North Carolina Rep. Dan Bishop (R) compared former President Trump’s current legal situation to being a Black person in the segregated South.
“It’s as bad as it was in Alabama in 1950… if a person happened to be Black, in order to get justice,” Bishop said Monday on “The Pete Kaliner Show” on Charlotte radio station WBT. “And, that’s what they did in New York, so it was fundamentally rigged and the people who attacked me for saying so, can attack all they want.”
The former president became the first former U.S. president to be convicted in criminal court on Thursday, following a jury finding him guilty on all counts of falsifying business records to hide alleged affairs amid his 2016 campaign.

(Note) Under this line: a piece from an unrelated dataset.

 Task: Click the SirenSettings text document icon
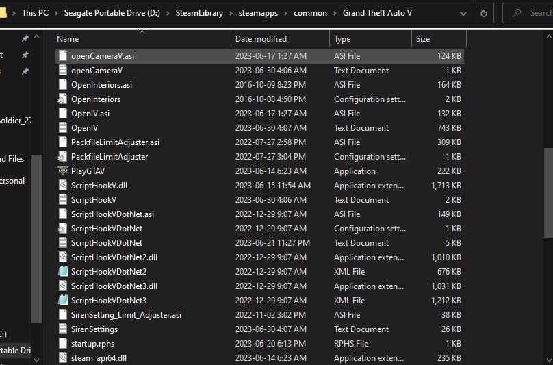(63, 329)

“These guys, [Manhattan District Attorney Alvin Bragg,] [Special Counsel Jack Smith,] ultimately, these folks are doing things, they’re using power in a way that they know is wrong, or they have no excuse for not knowing it, and they should be prosecuted for their interference with the election,” Bishop said.

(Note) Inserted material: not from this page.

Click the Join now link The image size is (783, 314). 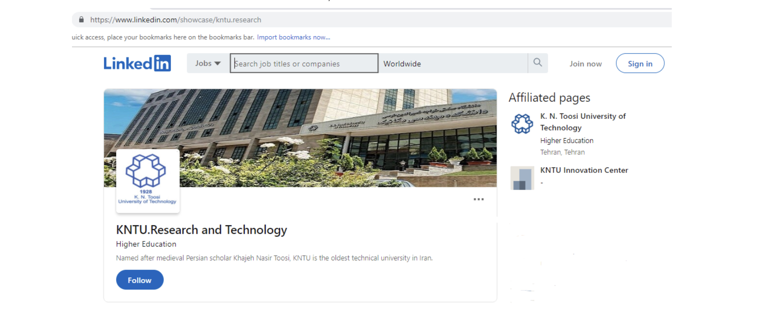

Bishop, a candidate for North Carolina attorney general, also appeared commented on the recent verdict in the Trump hush money trial in posts on the social platform X on Thursday.
“Election interference to ‘get Trump,’” Bishop said in one of the posts. “It’s never been about justice - it’s about rigging and weaponizing our justice system against anyone who threatens their grip on power. We must end the leftist lawfare in November.”

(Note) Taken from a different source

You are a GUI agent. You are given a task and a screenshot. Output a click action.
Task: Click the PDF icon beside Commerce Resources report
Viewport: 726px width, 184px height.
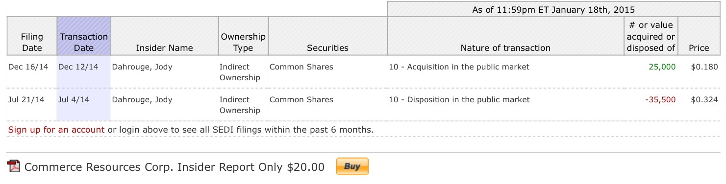tap(14, 167)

Rep. Jeff Jackson (D-N.C.), who is running against Bishop to become the Tar Heel State’s attorney general, shot back at Bishop in his own post on X in response to the Republican.
“This is my opponent for Attorney General. He immediately dismisses 34 unanimous verdicts by a jury as ‘rigged,’” Jackson said in the post. “He’s never been a prosecutor - and it shows. Disagreeing with a jury is one thing, but saying the whole thing is rigged is dishonest and destructive.”
The Hill has reached out to Bishop's office and campaign for comment.